Taman Jaya is an elevated rapid transit station in Petaling Jaya, Selangor, Malaysia, forming part of the Kelana Jaya Line (formerly known as PUTRA). The station was opened on September 1, 1998, as part of the line's first segment encompassing 10 elevated stations between Kelana Jaya station and Pasar Seni station (not including the KL Sentral station opened later), and the line's maintenance depot in Lembah Subang.

Location
Taman Jaya station is located directly north of Petaling Jaya's "newer" segment, Section 52, over the side road of Persiaran Barat (West Drive) close to the Persiaran Barat-Lorong Sultan (Sultan Alley) intersection, off the main thoroughfare of Jalan Timur (East Road).

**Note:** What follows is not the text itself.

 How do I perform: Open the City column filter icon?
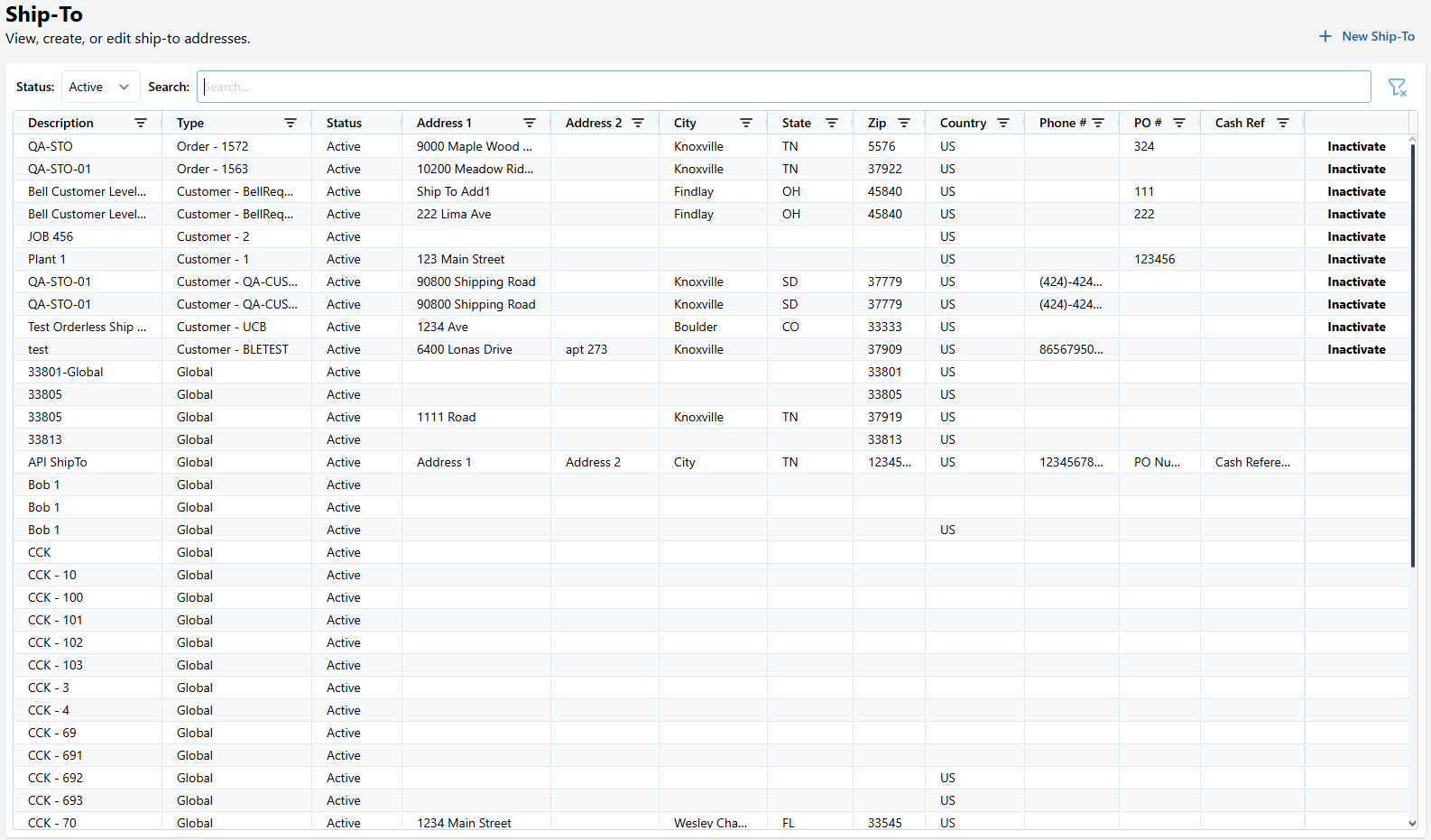coord(746,123)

Due to its proximity to Section 52, the Taman Jaya station is situated close to several municipal buildings and Dataran Petaling Jaya (Petaling Jaya Square), a municipal field. In addition to Section 52, Taman Jaya station is within walking distance of neighbouring Sections 9, 10 and 11 to the east. The station takes its name from Taman Jaya (Jaya Park) in Section 10, a lake gardens and the first park founded in Petaling Jaya. Also in the vicinity of the station is the Amcorp Mall & Business Centre, the PJ Club adjoining Dataran Petaling Jaya, Syabas Club and the iconic A&W drive-in outlet.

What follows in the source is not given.